Pursuant to a cooperation agreement entered with Honwo Technology Holding Limited (“Honwo”) to establish a strategic collaboration framework in Web3 technology and related business development on February 21, 2026, the Company issued 1,000,000 restricted common shares to Honwo as incentive shares valued at $190,000 on February 24, 2026.

 

On February 23, 2026, pursuant to the agreement signed on February 21, 2026, the Company issued 3,000,000 common shares to Solan AI Global Ltd for strategic support shares valued at $600,000. The shares were recorded as treasury stock in the Balance Sheet.

 

From January to February 2026, the Company issued an aggregate of 1,550,000 common shares valued at $155,000 to consultants for service rendered.

 

Pursuant to termination agreements, from January to March 2026, the Company cancelled an aggregate of 1,670,000 common shares previously issued to consultants for service valued at $522,324.

 

Three Months Ended March 31, 2025

 

On February 25, 2025, the Company issued an aggregate of 221,000 shares of common stock to four consultants for service rendered valued at $408,850.

 

During the three months ended March 31, 2025, upon the execution of the Equity Purchase Agreement with Williamburg Venture Holding, LLC, the Company issued an aggregate of 135,000 shares of common stock valued at $249,750 as commitment shares.

 

On March 06, 2025, a convertible note of $153,250 was fully converted to 5,117,333 shares of common stock.

 

As of March 31, 2026 and December 31, 2025, the issued and outstanding common stock was 71,783,325 and 61,254,427 shares, respectively.

Incentive Stock Option Plan

 

On October 14, 2025, the Company obtained written consent by the holders of the majority of the voting power of the Company's capital stock approving the adoption of the Company’s 2025 Stock Incentive Plan (the “Plan”).  The Plan allows the Board of Directors of the Company to grant incentive stock options, nonqualified stock options and restricted stock awards to officers, directors, employees and consultants of the Company.  At the time of consent, there were 7,000,000 shares of common stock of the Company reserved for issuance under the Plan. As of March 31, 2026, 5,000,000 shares had been granted under the Plan, and 2,000,000 shares remained available for future grants. 

 

Stock Payable

 

On December 31, 2025, the Company entered into a share exchange agreement for the acquisition of 51% of Goldfinch Group Co.
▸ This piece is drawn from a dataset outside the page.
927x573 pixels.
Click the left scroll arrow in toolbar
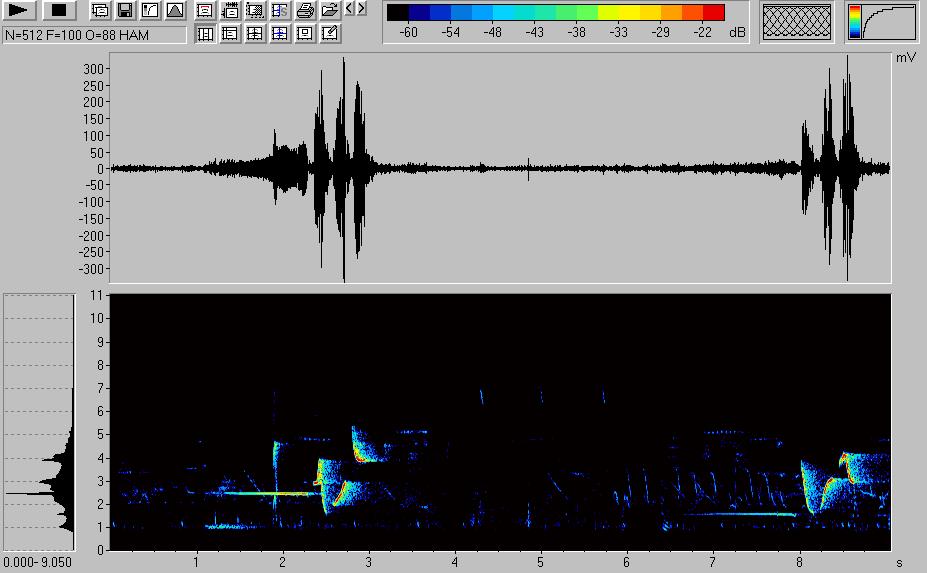[x=350, y=9]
Ltd. (Hong Kong), which holds 100% of Goldfinch-Chong (Fuzhou) Technology Co., Ltd., through the issuance of 5,000,000 restricted common shares.  During the three months ended March 31, 2026, 3,500,000 shares were issued. As of March 31, 2026, 1,500,000 shares remained outstanding and were recorded as stock payable.

 

Pursuant to a cooperation agreement signed with Honwo Technology Holding Ltd, the Company issued 1,000,000 shares of restricted common stock to Honwo as incentive shares upon the execution date of the agreement valued at $190,000, with another 500,000 shares and 500,000 shares to be issued 6 months and 12 months from the execution date of the agreement, respectively. The Company has accrued stock-based compensation for February 21 to March 31, 2026 outstanding portion of incentive shares at $19,996 recorded under stock payable.

 

As of March 31, 2026 and December 31, 2025, the stock payable was $169,997 and $688,934 for outstanding 1,605,251 and 8,148,898 common shares, respectively.